Your answer is to be every line of the material that includes the string "accomplish".
*-*-*
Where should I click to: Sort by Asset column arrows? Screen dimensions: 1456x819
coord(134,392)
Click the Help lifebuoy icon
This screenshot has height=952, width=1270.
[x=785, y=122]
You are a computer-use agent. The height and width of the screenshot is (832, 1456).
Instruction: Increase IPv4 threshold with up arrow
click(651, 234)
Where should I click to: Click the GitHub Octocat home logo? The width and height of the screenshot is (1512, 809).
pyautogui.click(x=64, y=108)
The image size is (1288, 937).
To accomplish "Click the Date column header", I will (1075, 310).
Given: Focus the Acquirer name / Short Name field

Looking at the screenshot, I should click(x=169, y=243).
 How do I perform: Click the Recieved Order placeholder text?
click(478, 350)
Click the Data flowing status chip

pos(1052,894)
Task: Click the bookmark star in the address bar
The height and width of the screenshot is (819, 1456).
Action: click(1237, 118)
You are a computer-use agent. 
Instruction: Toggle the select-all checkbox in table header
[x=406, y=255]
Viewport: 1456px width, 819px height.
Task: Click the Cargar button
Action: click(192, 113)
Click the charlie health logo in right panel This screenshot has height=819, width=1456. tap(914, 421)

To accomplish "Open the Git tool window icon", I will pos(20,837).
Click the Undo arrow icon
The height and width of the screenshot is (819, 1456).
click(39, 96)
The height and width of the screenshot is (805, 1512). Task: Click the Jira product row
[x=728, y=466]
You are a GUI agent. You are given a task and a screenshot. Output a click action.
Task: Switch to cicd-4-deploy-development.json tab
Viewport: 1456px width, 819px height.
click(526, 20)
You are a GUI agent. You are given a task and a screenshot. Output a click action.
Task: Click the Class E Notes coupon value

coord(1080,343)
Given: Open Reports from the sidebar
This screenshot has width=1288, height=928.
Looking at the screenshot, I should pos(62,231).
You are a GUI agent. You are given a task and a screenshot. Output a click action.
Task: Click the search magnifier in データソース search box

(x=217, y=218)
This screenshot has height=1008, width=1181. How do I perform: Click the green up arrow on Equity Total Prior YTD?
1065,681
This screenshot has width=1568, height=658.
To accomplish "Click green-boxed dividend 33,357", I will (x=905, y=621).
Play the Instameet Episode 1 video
*-*-*
§ Problem solution:
To accomplish "Click the Date column header", I will (1075, 310).
To accomplish "Open the Git tool window icon", I will pos(20,837).
To accomplish "Click green-boxed dividend 33,357", I will (x=905, y=621).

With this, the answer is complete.